- **What you will do**
Reproduce the items word for word, starting with the line that contains "Connect (880, 187)" and continuing through the end of the items, with both ends included.

##### Given entries

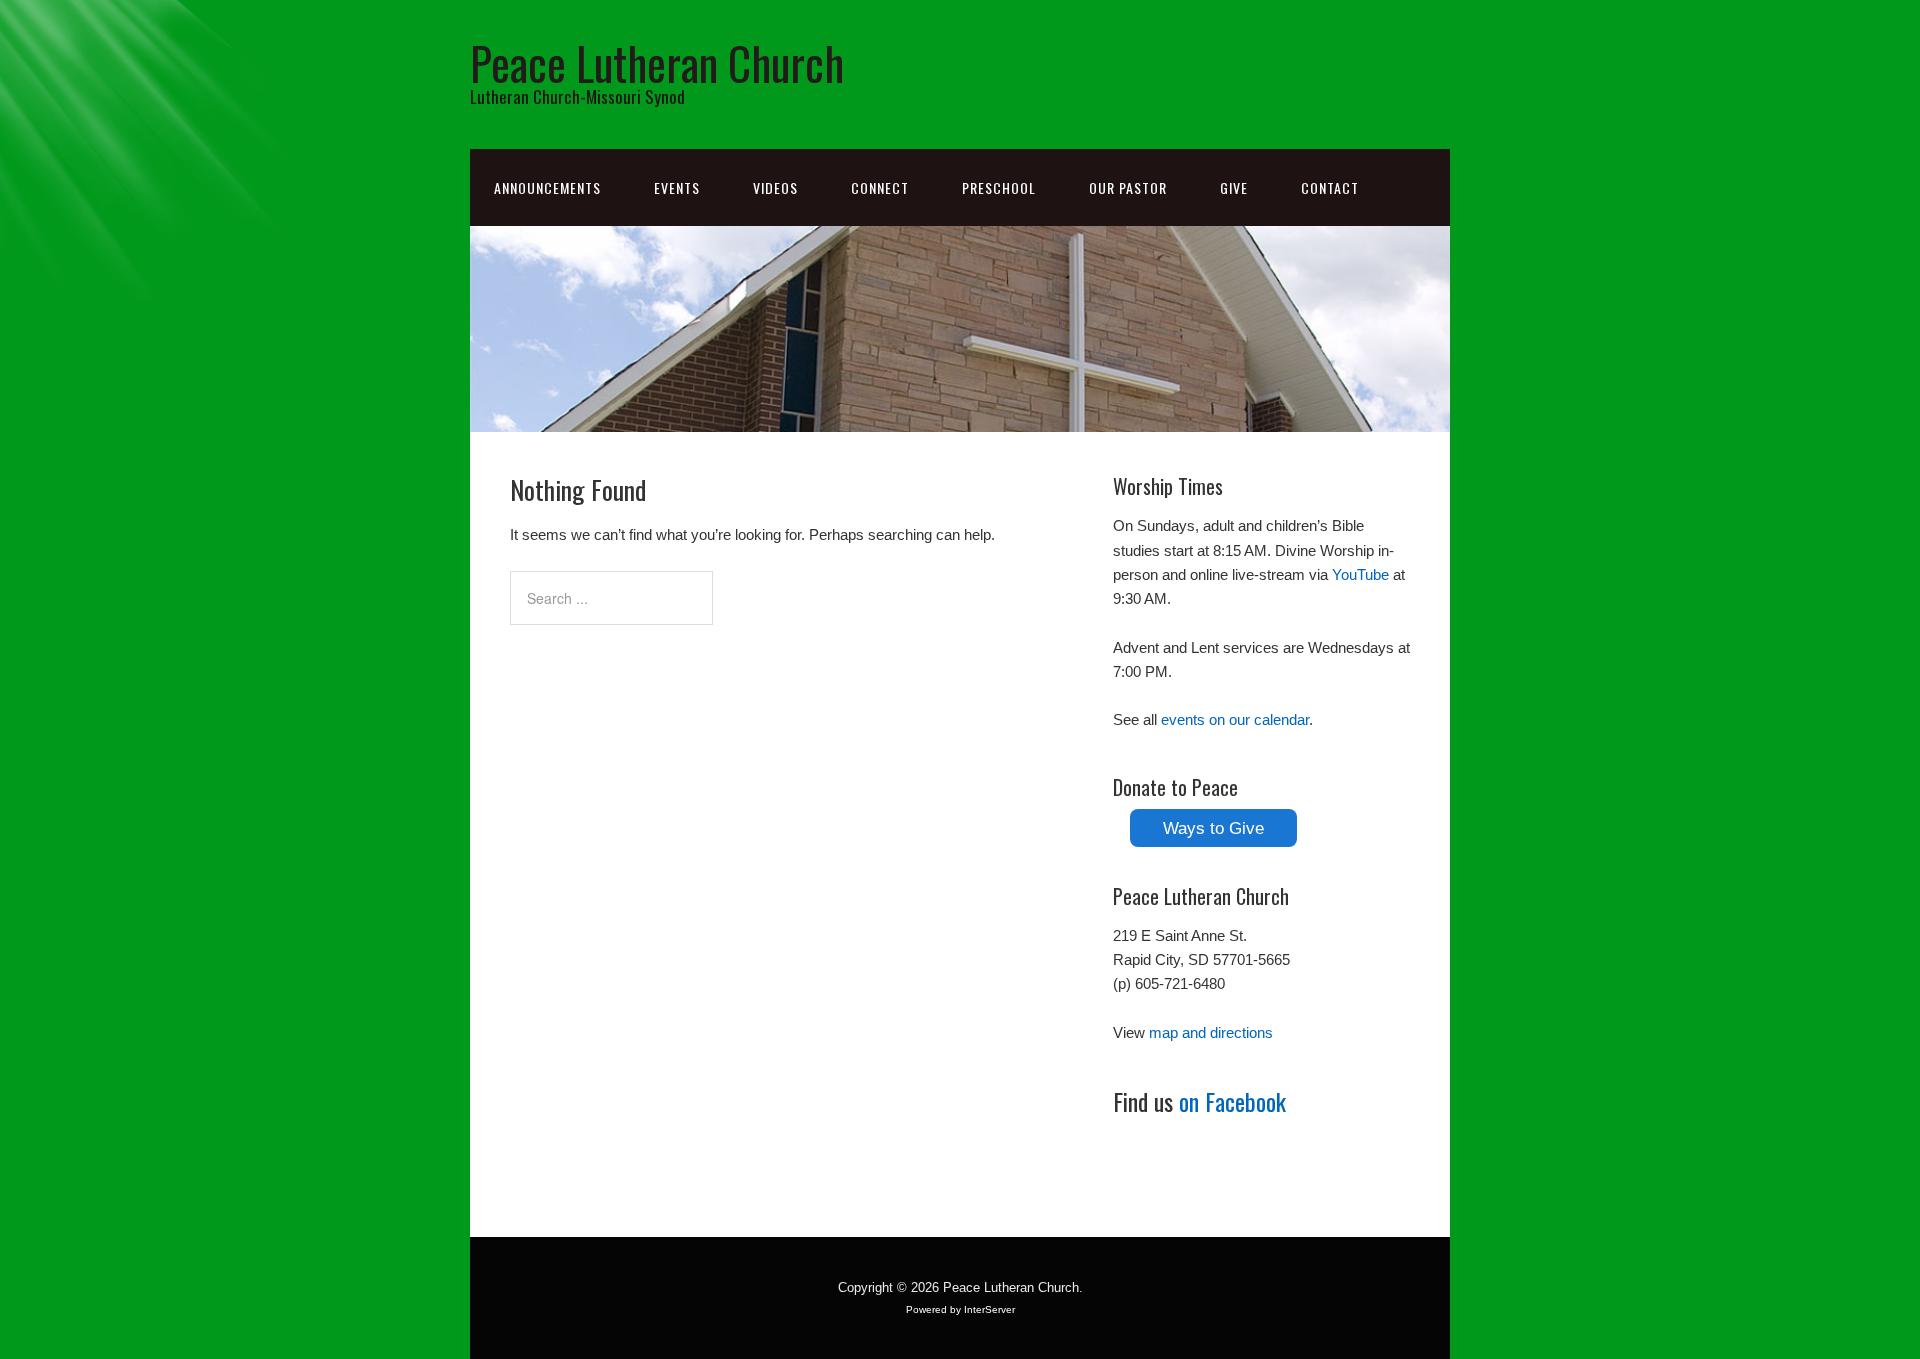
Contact (1330, 187)
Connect (880, 187)
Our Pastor (1128, 187)
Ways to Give (1213, 828)
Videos (775, 187)
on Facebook (1232, 1101)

##########

- **Result for this exercise**
Connect (880, 187)
Our Pastor (1128, 187)
Ways to Give (1213, 828)
Videos (775, 187)
on Facebook (1232, 1101)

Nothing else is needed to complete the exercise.